* _ENTRIES_:
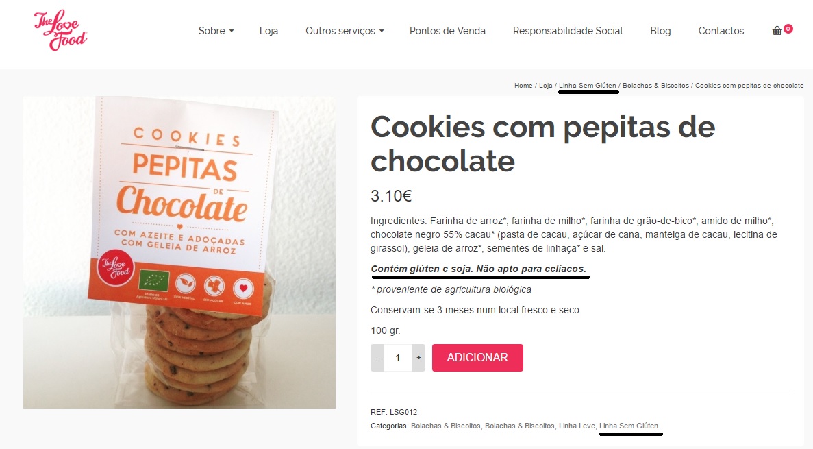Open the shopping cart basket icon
* * *
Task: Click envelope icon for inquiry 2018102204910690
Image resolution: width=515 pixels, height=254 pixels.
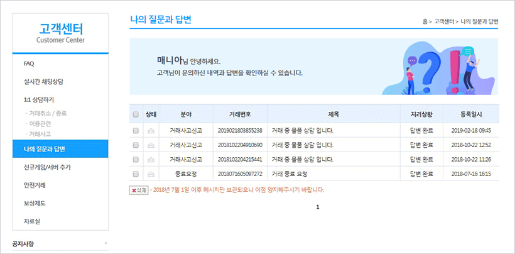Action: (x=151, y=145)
--
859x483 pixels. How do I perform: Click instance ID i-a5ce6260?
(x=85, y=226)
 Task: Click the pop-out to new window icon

* _TASK TO COMPLETE_: Copy out the listing lines from the one containing "859x483 pixels. How" through the one containing "Task: Click the pop-out to new window icon", including both of those lines.

* _SOLUTION_:
859x483 pixels. How do I perform: Click instance ID i-a5ce6260?
(x=85, y=226)
 Task: Click the pop-out to new window icon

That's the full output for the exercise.